Created by FindLaw's team of legal writers and editors.

Alimony, also called spousal support, is an award of money paid by one ex-spouse to the other. While child support is pretty much always guaranteed, spousal support is determined on a case-by-case basis and can be affected by the existence of a prenuptial agreement.

Indiana, like other states, outlines a variety of factors to determine whether alimony is appropriate in a particular situation. Under Indiana law, alimony is called "spousal maintenance" and can be awarded when a decree for divorce or legal separation is entered.

Indiana Alimony Laws and Spousal Support at a Glance

It's important to conduct research when you have a legal question, and this research should include reading the actual statute. But it's helpful to read an overview of the laws in plain English as well.
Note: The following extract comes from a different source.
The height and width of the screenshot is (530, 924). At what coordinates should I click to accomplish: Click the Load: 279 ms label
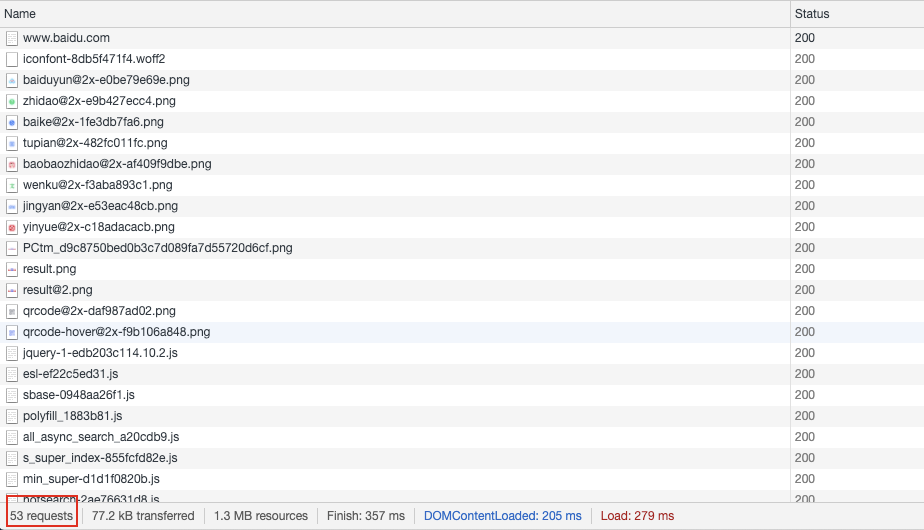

In the following table, you can find an overview of alimony laws and spousal support in Indiana.

Statute(s)

Indiana Code, Title 31, Article 15, Chapter 7:

Specific Circumstances That May Warrant Spousal Support

The court may award alimony if it finds:

  • A spouse is mentally or physically incapacitated to the extent that they're unable to support themselves; or
  • A spouse lacks sufficient property to provide for their own needs and that spouse is also the custodian of a child whose mental or physical incapacity doesn't allow the parent to work.
Considerations for Awarding Rehabilitative Maintenance

A court may order rehabilitative maintenance for up to 3 years from the final decree after considering:

  • The educational level of each spouse at both the time of marriage and when the divorce/legal separation was filed;
  • If an interruption in education, training, or employment of the spouse seeking support occurred because of child care and/or homemaking responsibilities;
  • The earning capacity of each spouse (i.e. education, training, skills, work experience) and length of absence from or presence in the job market; and
  • The time and expense required to receive sufficient education/training for the spouse seeking alimony to find appropriate employment.
Modifying or Terminating Alimony

An order for spousal maintenance can be modified or terminated upon a showing that the terms of the support are unreasonable because of substantial and continuing change of circumstances.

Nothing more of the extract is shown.